> _Given request_
Recast the records as a Markdown table with columns Row and Line, beginning at the line that has "Locate an element" and stopping after the line that has "coordinates (416, 250)."; skip blank lines. Leave the pictures out.

> _Records for the task_
-- Begin --

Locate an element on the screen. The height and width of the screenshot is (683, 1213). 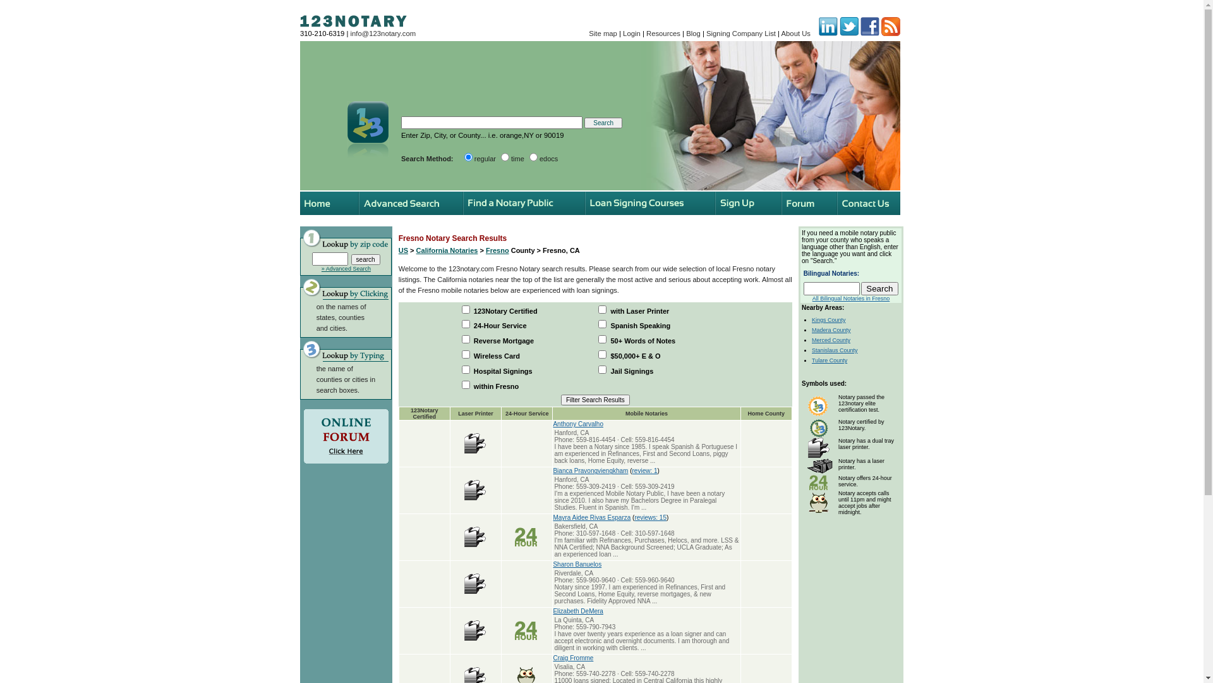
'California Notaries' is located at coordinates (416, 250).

-- End --
-- Begin --

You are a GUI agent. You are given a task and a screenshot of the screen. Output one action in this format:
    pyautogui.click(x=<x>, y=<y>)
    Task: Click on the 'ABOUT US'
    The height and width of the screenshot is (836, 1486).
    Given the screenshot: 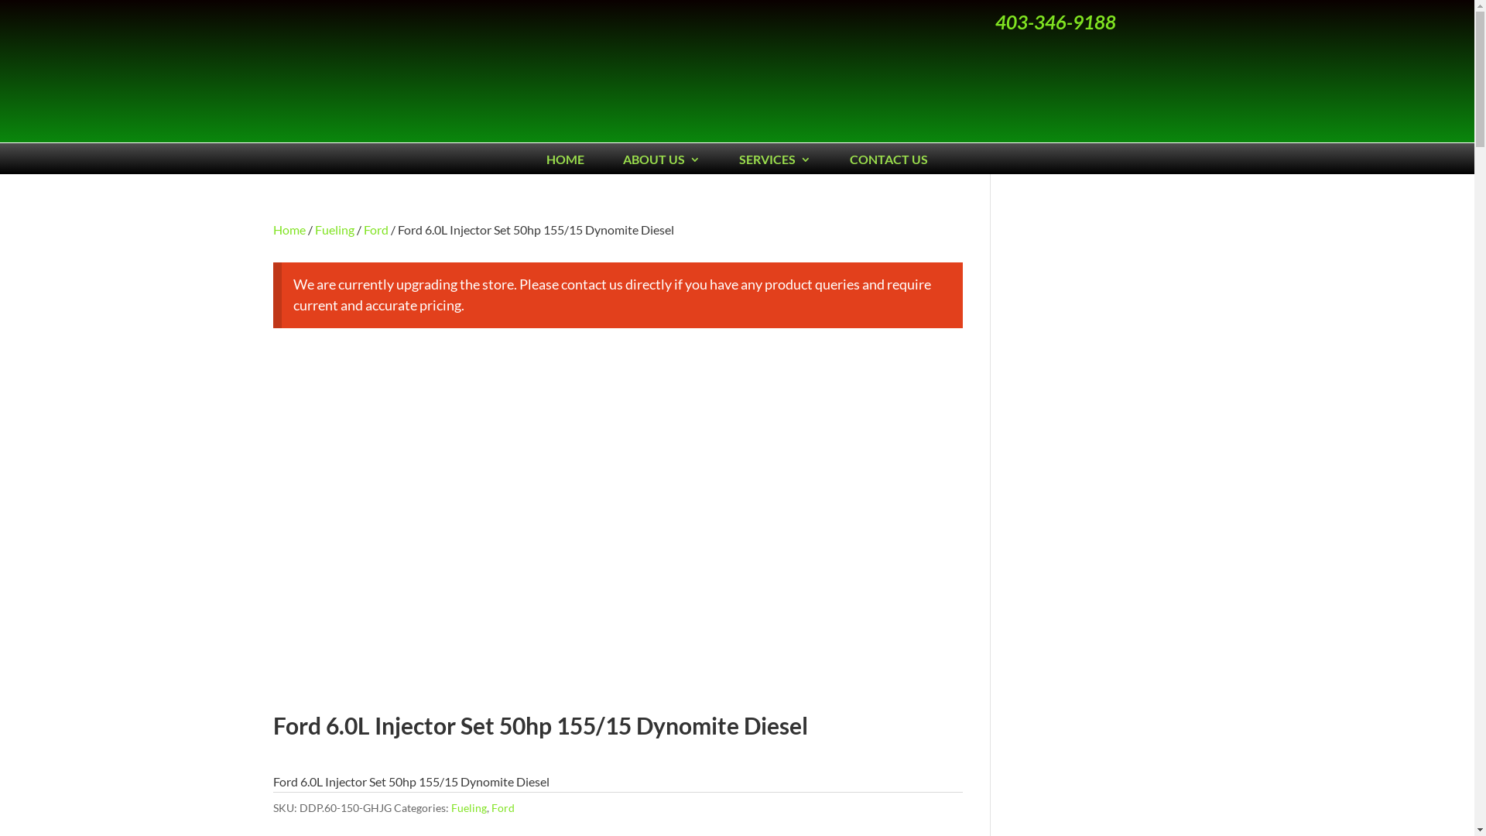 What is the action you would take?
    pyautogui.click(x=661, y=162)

-- End --
-- Begin --

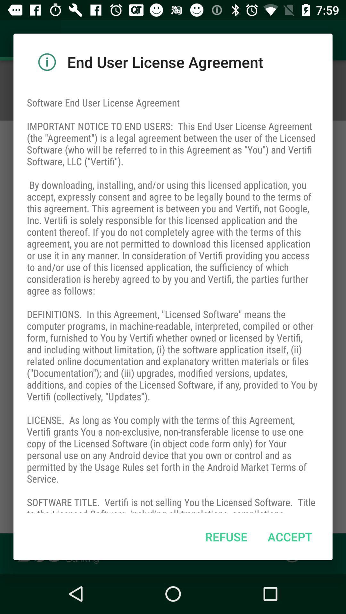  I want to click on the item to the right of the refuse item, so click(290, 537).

-- End --

> _Solution to this exercise_
| Row | Line |
|---|---|
| 1 | Locate an element on the screen. The height and width of the screenshot is (683, 1213).  |
| 2 | 'California Notaries' is located at coordinates (416, 250). |